As announced in August 2012, PiP has now entered a new institutional embedding and development phase, due to end in April 2013.  An embedding plan has been developed and the PiP team is working hard to embed C-CAP within University faculties.  Quite how this should be achieved is difficult to understand. 

To date no single model for the successful embedding or implementation of systems - of any type - has been proposed in the literature, despite the fact that user resistance is cited as the principal cause of system implementation failure.  Instead, literature emanating from the information systems domain proposes a number of strategies. In recent decades there has been a philosophical shift towards participative embedding approaches as the best way of executing system implementation. The typical components of a participative approach tends to include, among other things, open or participative system design approaches, an emphasis on extensive staff training or user support services, fluid staff-management-system team communication, cognisance of the organisational issues surrounding the embedding of new systems and responding appropriately to the cultural implications of system implementation. Of course, such participative approaches are normally most successful with management endorsement.  Even within the Institutional Approaches to Curriculum Design Programme, projects such as Supporting Responsive Curricula (SRC) Project, cited the importance of senior university management support in expediting system embedding and curriculum change.

Like the information systems area more generally, few accepted models for embedding technology have been proposed by the learning technology and e-learning communities. A general criticism of this work is its failure to acknowledge or to learn from the extensive embedding and implementation literature that has emerged over several decades from the information systems domain. A number of strategies or approaches have nevertheless been proposed, most of which could be described as participative. A thorough review is available from the C-CAP embedding and work plan.  Examples include Sharpe et al who document the case study of the successful implementation of an institution-wide e-learning strategy at a UK university and identify faculty level e-learning champions, devolved e-learning strategies and targeted staff development to be critical in technology embedding success. Lisewski also notes the importance of the staff development process in delivering success, as well as "time and space" for staff to learn new skills and effective communication channels between stakeholders.  Interestingly, understanding the peculiar cultural fragmentation of HE institutions is also considered by Lisewski to be the most fundamental aspect of achieving successful embedding.  Other research corroborates this cultural fragmentation, with university staff often considering themselves to be driven by individualistic concerns and not united by a single culture. Instead they tend to be united by their discipline, department, research group affiliations, and so forth, which themselves are too diverse and varied to be considered as subcultures. Although Lisewski stops short of proposing a strategy capable of solving this cultural anomaly, he acknowledges that a system embedding strategy must be tailored to accommodate the varying social cultures that can typify HE institutions. His conclusions nevertheless appear to reveal the merit of local champions or change agents, capable of understanding the cultural nuances of specific university departments or groupings.

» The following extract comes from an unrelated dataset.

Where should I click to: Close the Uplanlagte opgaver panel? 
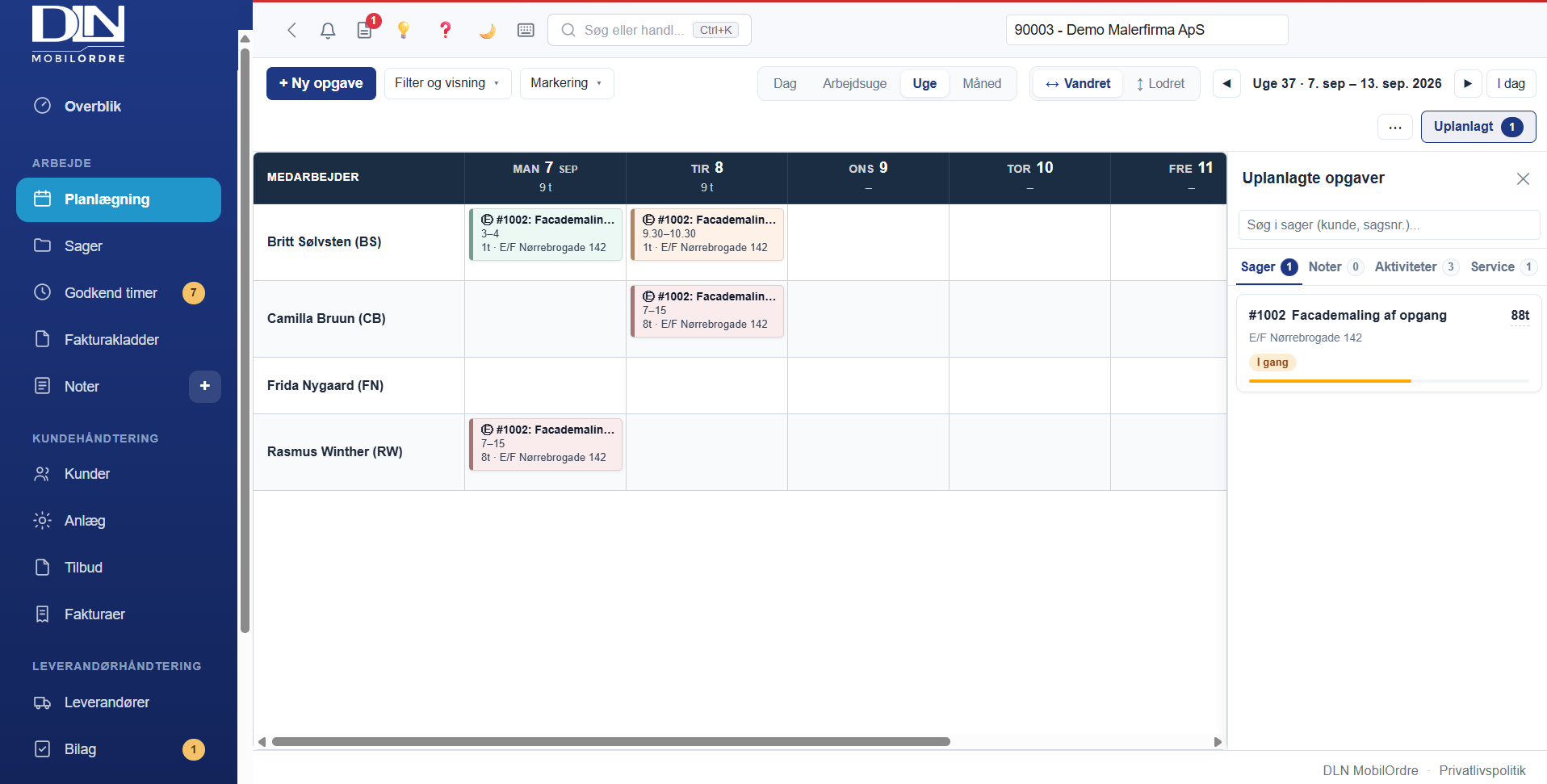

All of this tends to highlight that embedding technology is inherently social; that the successful embedding of any information system, whether it is a curriculum design tool or a customer relationship management system within an international corporate behemoth, requires a clear understanding of the wider social system.  The socio-technical issues involved in developing technology-supported curriculum design and approval tools have been summarised elsewhere by Paul Bartholomew and Jim Everett; but such socio-technical interactions distend and assume a greater importance when managing implementation and embedding.  The philosophical shift towards participative strategies is an acknowledgement of the socio-technical issues involved and reflects the view that organisations are social systems in which information systems and humans are inexorably linked.  Embedding of any new information system therefore requires cognisance of the impact such a system will have on the wider social system.

Understanding social systems and their influence on information system implementation has long been identified as a key determinant of success. User resistance has been linked to the social or "organisational inertia" that has been shown to typify many organisations and is often linked to the wider political consequences of system implementation, particularly the politics of data. Indeed, aspects of "data politics" were found in C-CAP user acceptance testing. Besson and Rowe review an extensive array of literature and identify several forms of inertia:

  • Psychological: Characterised by denial and fear of learning; staff are overwhelmed by their negative emotions due to perceived threat.
  • Socio-cognitive: Staff are entrenched within organisations and characterised by their "stickiness" due to norms and values re-enactment.
  • Socio-technical: Staff are "embedded in socio-technical systems that have their own dynamics, especially due to development time and internal consistency".
  • Economic: Staff are embedding within business models with their own dynamics arising from the implications of resource reallocation, and
  • Political inertia: Staff are part of a network of vested interests or alliances.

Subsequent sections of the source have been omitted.